▸ **CHALLENGE**
Pull out each line in the entries below that contains the word "icon". Letter case counts.

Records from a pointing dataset

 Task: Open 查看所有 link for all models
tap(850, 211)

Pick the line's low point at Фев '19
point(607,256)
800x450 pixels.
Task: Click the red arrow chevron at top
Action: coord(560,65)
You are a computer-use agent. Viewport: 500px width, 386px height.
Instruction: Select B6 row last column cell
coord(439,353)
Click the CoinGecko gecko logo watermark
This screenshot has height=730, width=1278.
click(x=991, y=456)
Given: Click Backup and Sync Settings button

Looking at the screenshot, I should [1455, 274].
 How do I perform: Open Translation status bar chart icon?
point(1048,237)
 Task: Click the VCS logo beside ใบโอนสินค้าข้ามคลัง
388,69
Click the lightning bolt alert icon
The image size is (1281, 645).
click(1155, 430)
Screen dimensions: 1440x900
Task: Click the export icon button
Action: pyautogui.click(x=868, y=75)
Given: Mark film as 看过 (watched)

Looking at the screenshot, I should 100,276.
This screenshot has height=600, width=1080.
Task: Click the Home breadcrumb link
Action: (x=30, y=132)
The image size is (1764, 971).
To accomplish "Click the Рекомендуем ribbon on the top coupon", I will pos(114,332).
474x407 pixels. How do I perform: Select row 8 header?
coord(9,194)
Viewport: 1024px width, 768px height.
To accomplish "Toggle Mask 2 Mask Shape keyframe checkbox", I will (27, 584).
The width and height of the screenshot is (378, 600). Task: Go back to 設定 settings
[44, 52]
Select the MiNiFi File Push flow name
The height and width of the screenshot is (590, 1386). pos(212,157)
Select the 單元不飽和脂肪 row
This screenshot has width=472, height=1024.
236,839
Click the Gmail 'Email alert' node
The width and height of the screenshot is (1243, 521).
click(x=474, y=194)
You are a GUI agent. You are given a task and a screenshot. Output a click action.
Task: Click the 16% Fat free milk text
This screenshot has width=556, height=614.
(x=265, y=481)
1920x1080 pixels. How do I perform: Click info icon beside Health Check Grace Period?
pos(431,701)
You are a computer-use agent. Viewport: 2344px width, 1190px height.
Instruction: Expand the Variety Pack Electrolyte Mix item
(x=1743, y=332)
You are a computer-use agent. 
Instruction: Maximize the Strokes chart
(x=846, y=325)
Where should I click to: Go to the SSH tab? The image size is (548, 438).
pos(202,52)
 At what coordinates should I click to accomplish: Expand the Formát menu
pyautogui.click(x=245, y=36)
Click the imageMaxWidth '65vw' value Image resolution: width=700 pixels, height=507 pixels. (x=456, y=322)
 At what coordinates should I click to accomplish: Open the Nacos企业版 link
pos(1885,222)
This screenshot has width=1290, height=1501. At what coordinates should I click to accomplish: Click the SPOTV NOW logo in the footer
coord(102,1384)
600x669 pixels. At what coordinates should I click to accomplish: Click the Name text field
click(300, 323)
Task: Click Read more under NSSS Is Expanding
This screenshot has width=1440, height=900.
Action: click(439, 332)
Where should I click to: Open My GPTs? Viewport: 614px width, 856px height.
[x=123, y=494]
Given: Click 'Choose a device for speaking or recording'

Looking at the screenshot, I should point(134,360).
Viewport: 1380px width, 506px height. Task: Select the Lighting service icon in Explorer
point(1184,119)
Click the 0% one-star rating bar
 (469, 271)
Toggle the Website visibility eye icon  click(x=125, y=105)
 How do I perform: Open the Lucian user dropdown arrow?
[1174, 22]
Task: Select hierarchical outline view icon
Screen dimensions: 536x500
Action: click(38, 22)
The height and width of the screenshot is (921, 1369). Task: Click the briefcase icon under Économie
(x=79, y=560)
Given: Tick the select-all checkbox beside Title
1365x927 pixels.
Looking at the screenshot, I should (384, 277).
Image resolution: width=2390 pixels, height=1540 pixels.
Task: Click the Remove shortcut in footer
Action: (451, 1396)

▸ **RESPONSE TO THIS EXERCISE**
 How do I perform: Open Translation status bar chart icon?
Click the lightning bolt alert icon
Task: Click the export icon button
1920x1080 pixels. How do I perform: Click info icon beside Health Check Grace Period?
Viewport: 1380px width, 506px height. Task: Select the Lighting service icon in Explorer
Toggle the Website visibility eye icon  click(x=125, y=105)
Task: Select hierarchical outline view icon
The height and width of the screenshot is (921, 1369). Task: Click the briefcase icon under Économie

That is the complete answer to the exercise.